|Kim, Duk-Kyoung - VIS SCI ANRI,ARS|
|Park, Myeung - VIS SCI ANRI,ARS|
|Lamont, S - IOWA ST. UNIV AMES,IA|
Submitted to: Developmental Biology
Publication Type: Peer Reviewed Journal
Publication Acceptance Date: August 1, 2008
Publication Date: August 20, 2008
Citation: Kim, D., Hong, Y.H., Park, M.S., Lamont, S.J., Lillehoj, H.S. 2008. Differntial immune-related gene expression in two genetically disparate chicken lines during infection by Eimeria maxima. Developmental Biology. 132:131-140. Interpretive Summary: In this paper, ARS scientists reports new findings from an immunogenetics study which was carried out in collaboration with scientists at the Iowa State University and show that genetic determinants within the chicken B complex influence the local and systemic expression of immune-related cytokine and chemokine response to Eimeria infection. Although conventional disease control strategies against avian coccidiosis have relied on prophylactic chemotherapy and vaccination, both methods have serious drawbacks. Genetic selection of disease resistant broiler lines offers an alternative to achieve this goal that may ultimately lead to the elimination of drugs in commercial poultry production. The Fayoumi breed, which originated in Egypt, was imported to the United States primarily because of its reported resistance to the avian leukosis. Derived from the original Fayoumi breed, the M5.1 and M15.2 congenic pair of lines share an identical genetic background and differ only in the major histocompatibility complex (MHC). In this study, M5.1 and M15.2 show quite different disease susceptibility and local cytokine response. Analysis of global transcriptional profiling data led to the identification of several novel genes which are involved in host innate immunity. These findings will provide basis for the development of genetic selection strategy by poultry industry.

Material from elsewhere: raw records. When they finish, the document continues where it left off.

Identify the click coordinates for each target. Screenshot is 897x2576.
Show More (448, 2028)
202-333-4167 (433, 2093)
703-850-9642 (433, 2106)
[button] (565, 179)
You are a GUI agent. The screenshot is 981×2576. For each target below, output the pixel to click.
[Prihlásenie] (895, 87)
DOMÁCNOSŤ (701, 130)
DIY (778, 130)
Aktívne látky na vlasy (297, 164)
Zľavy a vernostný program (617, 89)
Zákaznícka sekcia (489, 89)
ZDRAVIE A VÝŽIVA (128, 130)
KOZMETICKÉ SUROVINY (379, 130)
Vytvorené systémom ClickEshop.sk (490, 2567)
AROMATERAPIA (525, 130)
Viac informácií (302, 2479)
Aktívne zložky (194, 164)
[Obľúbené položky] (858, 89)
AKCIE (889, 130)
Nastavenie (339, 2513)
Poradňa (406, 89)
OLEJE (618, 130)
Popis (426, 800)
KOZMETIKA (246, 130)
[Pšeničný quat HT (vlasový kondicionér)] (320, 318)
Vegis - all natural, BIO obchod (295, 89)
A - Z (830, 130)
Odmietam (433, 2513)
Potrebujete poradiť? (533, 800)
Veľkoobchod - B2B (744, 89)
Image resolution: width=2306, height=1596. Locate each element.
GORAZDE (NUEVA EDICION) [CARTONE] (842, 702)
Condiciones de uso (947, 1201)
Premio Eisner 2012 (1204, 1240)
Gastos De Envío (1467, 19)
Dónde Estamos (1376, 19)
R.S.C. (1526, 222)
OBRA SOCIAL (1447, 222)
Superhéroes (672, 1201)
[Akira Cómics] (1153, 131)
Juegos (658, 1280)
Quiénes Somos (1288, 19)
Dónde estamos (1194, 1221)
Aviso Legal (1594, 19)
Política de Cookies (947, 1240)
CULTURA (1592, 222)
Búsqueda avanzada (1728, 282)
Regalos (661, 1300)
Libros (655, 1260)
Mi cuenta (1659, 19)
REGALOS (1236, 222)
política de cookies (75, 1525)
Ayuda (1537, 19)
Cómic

Technical Abstract: Two M5.1 and M15.2 B complex congenic lines of Fayoumi chickens were evaluated for body weight loss and fecal oocyst counts as parameters of avian coccidiosis. M51 chickens exhibited the resistance to E. maxima compared with M15.2. To correlate the differential responses of the M5.1 and M15.2 lines to E. maxima infection with cellular immune responses, the expression levels of mRNAs encoding 14 immune-related molecules were measured by quantitative RT-PCR in intestinal intraepithelial lymphocytes (IELs) and splenocytes at 0, 3, 4, and 5 days following parasite infection. Intestinal IELs from M5.1 chickens expressed higher levels of transcripts encoding interferon-' (IFN-'), interleukin-1ß (IL-1ß), IL-6, IL-8, IL-12, IL-15, IL-17A, inducible nitric oxide synthase (iNOS), and lipopolysaccharide-induced tumor necrosis a factor (LITAF), and lower levels of mRNAs for IFN-a, IL-10, IL-17D, NK-lysin, and tumor necrosis factor superfamily 15 (TNFSF15), compared with the M15.2 line. In the spleen, E. maxima infection was associated with higher expression levels of IFN-', IL-15, and IL-8 and lower levels of IL-6, IL-17D, and IL-12 in M5.1 compared to M15.2 birds. Using an intestinal IEL cDNA microarray, the differential dynamics of gene expression in the gut of M5.1 and M15.2 chickens following experimental coccidiosis were evident. In particular, the genes encoding lymphotactin and parathymosin were expressed at significantly higher levels in M5.1 compared with M15.2 line chickens. We conclude that genetic determinants within the chicken B complex influence resistance to E. maxima infection by controlling the local and systemic expression of immune-related cytokine and chemokine genes.